Material shown below:

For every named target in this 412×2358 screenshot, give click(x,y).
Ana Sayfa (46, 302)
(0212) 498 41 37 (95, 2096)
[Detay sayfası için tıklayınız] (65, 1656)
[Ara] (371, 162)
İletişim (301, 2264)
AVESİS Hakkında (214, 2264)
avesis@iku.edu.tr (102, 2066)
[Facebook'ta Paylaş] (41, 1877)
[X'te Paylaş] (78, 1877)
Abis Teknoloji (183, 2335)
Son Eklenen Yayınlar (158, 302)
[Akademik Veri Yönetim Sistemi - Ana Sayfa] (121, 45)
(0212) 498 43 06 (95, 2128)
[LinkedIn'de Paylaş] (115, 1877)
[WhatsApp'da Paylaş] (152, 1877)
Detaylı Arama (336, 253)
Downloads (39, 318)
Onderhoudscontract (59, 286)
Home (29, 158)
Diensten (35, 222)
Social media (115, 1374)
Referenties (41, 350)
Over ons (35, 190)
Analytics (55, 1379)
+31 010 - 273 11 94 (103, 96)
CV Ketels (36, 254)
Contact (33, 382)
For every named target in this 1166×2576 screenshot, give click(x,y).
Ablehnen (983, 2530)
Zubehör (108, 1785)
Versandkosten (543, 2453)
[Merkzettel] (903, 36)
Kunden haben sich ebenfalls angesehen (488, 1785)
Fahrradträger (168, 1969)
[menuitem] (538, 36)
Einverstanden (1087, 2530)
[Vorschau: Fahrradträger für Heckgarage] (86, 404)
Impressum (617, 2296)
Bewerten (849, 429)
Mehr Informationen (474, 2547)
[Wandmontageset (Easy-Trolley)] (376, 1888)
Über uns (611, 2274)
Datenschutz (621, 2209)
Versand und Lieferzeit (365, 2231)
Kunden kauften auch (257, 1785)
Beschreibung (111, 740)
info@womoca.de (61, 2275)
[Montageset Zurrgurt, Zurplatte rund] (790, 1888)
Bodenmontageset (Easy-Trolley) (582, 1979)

End of Material shown.

Instructions to follow
Please retype the listing word for word, from its first line through the line containing "avesis@iku.edu.tr (102, 2066)", and add nothing else.

Solution to this task
For every named target in this 412×2358 screenshot, give click(x,y).
Ana Sayfa (46, 302)
(0212) 498 41 37 (95, 2096)
[Detay sayfası için tıklayınız] (65, 1656)
[Ara] (371, 162)
İletişim (301, 2264)
AVESİS Hakkında (214, 2264)
avesis@iku.edu.tr (102, 2066)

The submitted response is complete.